EUME
2024/ 2025

Ido Fuchs

Writing Returns: The Poetics of Return in Palestinian Literature

Ido Fuchs is a Ph.D. candidate in the Program for Comparative Literature at Tel Aviv University. He holds a master’s degree in Literature and is a graduate of the Program for Judeo-Arabic Cultural Studies. His doctoral dissertation is a study of different articulations of return in Palestinian literature, focusing on questions of gender, anti/post-colonialism, and world literature. Fuchs is a co-founder of the Arabic-Hebrew Lexicon project at the School of Cultural Studies at Tel Aviv University and a co-author of the Lexicon’s award-winning article بلد בלד (Balad). His research was published in several peer-reviewed journals, including Praktyka Teoretyczna, Mafteakh, and Bezalel. Additionally, Fuchs is a member of CounterText’s early career researchers’ editorial board. Ido is an associated EUME doctoral Fellow for the academic year 2024/2025 at the Forum Transregionale Studien.

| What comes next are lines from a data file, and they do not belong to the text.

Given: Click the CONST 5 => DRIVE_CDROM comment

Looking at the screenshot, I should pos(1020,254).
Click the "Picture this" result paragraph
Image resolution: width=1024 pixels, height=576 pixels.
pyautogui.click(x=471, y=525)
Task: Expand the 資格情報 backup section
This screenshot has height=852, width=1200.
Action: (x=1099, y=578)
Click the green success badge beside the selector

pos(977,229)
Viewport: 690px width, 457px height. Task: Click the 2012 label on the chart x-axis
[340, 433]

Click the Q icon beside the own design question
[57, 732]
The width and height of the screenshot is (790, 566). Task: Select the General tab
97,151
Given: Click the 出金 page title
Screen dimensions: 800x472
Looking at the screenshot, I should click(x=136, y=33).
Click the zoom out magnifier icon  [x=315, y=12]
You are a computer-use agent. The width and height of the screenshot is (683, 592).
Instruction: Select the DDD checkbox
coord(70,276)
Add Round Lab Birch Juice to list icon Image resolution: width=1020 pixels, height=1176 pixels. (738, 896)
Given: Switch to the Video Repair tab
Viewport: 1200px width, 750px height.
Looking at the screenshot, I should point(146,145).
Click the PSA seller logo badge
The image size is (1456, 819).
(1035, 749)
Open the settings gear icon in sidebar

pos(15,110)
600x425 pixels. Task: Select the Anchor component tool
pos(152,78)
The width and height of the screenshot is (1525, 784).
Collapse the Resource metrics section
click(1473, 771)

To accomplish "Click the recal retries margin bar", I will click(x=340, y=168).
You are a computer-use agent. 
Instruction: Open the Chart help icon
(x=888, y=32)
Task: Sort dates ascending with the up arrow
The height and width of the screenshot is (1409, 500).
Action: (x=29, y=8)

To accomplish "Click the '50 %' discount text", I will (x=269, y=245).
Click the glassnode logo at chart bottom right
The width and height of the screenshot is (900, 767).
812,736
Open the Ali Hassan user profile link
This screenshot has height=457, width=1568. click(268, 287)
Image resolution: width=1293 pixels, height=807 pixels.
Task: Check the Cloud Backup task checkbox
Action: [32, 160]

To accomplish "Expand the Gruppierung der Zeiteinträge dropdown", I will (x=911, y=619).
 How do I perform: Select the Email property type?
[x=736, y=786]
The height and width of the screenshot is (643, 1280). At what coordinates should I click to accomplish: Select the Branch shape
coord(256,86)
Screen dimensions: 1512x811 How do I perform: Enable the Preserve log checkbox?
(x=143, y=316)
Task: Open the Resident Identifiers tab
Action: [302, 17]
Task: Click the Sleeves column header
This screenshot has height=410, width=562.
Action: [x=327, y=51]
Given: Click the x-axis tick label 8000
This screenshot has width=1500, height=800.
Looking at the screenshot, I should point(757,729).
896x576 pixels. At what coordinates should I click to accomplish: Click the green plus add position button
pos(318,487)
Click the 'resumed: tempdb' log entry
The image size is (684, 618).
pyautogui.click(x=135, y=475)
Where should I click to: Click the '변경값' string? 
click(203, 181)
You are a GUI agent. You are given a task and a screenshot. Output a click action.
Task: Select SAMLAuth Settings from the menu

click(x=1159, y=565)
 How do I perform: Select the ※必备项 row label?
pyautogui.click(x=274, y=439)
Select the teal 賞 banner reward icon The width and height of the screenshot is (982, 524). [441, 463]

Writing Returns: The Poetics of Return in Palestinian Literature

This project studies the diverse and transformative poetics of return in Palestinian literature. It applies critical and comparative methods on a varied corpus, including poetry and prose; Arabic, Hebrew, and English texts; texts written by men, women, and dual authors; texts written in various countries in the Middle East and texts written in the United States, ranging from the 1950s to early 2010s. Rather than homologizing the different voices appearing throughout the texts, the comparative and critical approach pays attention to critical differences – linguistic, territorial, historical, political, gendered, and more. It thus reveals gaps, dilemmas, inconsistencies, and transformations in the Palestinian articulations of return. As the project seeks to demonstrate, these features construct the return in Palestinian literature as a plastic figure that can express and form radical linguistic, social, and political possibilities. As such, the question of return may offer a prism that simultaneously connects and holds critical differences, not only among Palestinian literature but world literature in general.